Third, write it as a PPM file. You may use either the ASCII (P3) format, or the binary (P6) format. (If you have trouble finding an app that can view PPM files, you may use a tool like ImageMagick to convert your output to PNG or whatever pleases you.)

That’s it! Doing just that will score you a “normal mode” submission. For hard mode, then… Let’s try something a bit different this time.

Grading

Normal mode is, as stated before, these three things:

  • Simple image API, drawing an RGB color to a given coordinate
  • Bresenham’s line algorithm
  • Save image as PPM file (either P3 or P6 format)

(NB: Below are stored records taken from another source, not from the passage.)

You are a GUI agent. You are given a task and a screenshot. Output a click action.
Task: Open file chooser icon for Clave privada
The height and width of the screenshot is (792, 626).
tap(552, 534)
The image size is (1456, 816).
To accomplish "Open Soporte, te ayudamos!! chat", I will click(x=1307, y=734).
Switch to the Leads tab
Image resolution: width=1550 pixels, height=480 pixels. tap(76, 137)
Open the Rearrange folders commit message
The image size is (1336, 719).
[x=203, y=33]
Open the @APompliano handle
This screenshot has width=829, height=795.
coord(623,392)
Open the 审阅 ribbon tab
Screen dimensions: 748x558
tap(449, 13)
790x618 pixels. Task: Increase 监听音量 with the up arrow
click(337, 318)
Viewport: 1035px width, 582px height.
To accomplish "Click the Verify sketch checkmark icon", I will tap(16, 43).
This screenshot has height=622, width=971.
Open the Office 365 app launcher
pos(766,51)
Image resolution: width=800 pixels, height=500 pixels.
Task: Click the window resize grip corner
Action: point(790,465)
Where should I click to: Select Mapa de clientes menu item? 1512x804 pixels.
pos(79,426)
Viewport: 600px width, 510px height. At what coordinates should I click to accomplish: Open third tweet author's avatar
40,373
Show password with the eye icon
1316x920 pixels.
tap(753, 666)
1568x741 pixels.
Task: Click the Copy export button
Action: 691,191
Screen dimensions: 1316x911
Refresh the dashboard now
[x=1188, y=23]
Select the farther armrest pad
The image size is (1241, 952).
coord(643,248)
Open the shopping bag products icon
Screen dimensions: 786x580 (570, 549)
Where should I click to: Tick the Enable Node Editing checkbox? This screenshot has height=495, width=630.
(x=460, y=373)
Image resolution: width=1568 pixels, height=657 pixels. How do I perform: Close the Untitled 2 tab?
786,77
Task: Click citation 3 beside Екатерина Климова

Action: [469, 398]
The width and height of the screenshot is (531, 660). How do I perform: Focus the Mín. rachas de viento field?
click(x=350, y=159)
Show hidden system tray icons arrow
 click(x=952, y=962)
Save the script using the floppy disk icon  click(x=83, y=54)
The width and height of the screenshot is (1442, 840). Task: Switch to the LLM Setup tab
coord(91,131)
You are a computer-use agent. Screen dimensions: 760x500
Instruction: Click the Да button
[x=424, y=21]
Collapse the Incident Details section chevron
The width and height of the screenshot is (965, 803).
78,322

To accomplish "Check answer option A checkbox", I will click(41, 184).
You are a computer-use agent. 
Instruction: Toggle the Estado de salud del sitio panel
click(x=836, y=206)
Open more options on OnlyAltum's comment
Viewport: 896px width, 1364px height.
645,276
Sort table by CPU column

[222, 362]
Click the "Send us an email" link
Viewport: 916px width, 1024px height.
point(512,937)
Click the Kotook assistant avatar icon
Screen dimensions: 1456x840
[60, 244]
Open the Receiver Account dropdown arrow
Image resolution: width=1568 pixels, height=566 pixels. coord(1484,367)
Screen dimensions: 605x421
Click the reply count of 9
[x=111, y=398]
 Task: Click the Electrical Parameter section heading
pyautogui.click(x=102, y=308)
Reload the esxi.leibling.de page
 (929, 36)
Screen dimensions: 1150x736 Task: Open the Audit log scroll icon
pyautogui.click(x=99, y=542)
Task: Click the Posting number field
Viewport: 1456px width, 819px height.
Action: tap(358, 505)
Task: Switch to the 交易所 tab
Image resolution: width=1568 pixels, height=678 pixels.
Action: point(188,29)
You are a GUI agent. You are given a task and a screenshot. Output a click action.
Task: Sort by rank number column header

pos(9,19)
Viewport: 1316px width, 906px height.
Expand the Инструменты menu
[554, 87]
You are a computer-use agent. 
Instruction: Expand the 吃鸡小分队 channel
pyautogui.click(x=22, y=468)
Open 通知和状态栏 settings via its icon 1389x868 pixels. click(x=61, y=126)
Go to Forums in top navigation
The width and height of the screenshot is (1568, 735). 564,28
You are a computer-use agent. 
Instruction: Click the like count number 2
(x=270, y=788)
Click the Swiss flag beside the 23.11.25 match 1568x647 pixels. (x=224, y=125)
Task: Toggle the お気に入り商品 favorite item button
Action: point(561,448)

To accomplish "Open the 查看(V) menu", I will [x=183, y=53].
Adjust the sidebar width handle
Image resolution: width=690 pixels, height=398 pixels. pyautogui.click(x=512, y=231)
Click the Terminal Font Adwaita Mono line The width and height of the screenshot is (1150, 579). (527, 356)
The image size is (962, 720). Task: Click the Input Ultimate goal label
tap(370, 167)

We’ll call that the basis, and give you one point for those three things together. For each of the following options, you’ll earn another point:

  • Thick lines. Allow your line drawing routing to accept a “line width” parameter.
  • Line styles (at least dashed and dotted, but feel free to experiment!)
  • Anti-aliased lines! Implement Xiaolin Wu’s line algorithm, instead of Bresenham’s.
  • In addition to lines, also implement the midpoint circle algorithm.
  • If the midpoint circle algorithm isn’t challenge enough, adapt it to draw arcs (segments of a circle)! You should specify either (a) a start point, end point, and a radius, or (b) an origin, a start angle, and an end angle.
  • Each additional file format that you support for saving the image, earns you another point. Note that you must write the routines for formatting the image yourself!

And if you really want to get creative, shoot for “surprise me” mode! This doesn’t need to be viciously difficult, but it ought to be something more than the basics, applied in a way that is unexpected or thoughtful. See what you can come up with!

This challenge will run until Saturday, August 27th, at 12:00 MDT (18:00 UTC).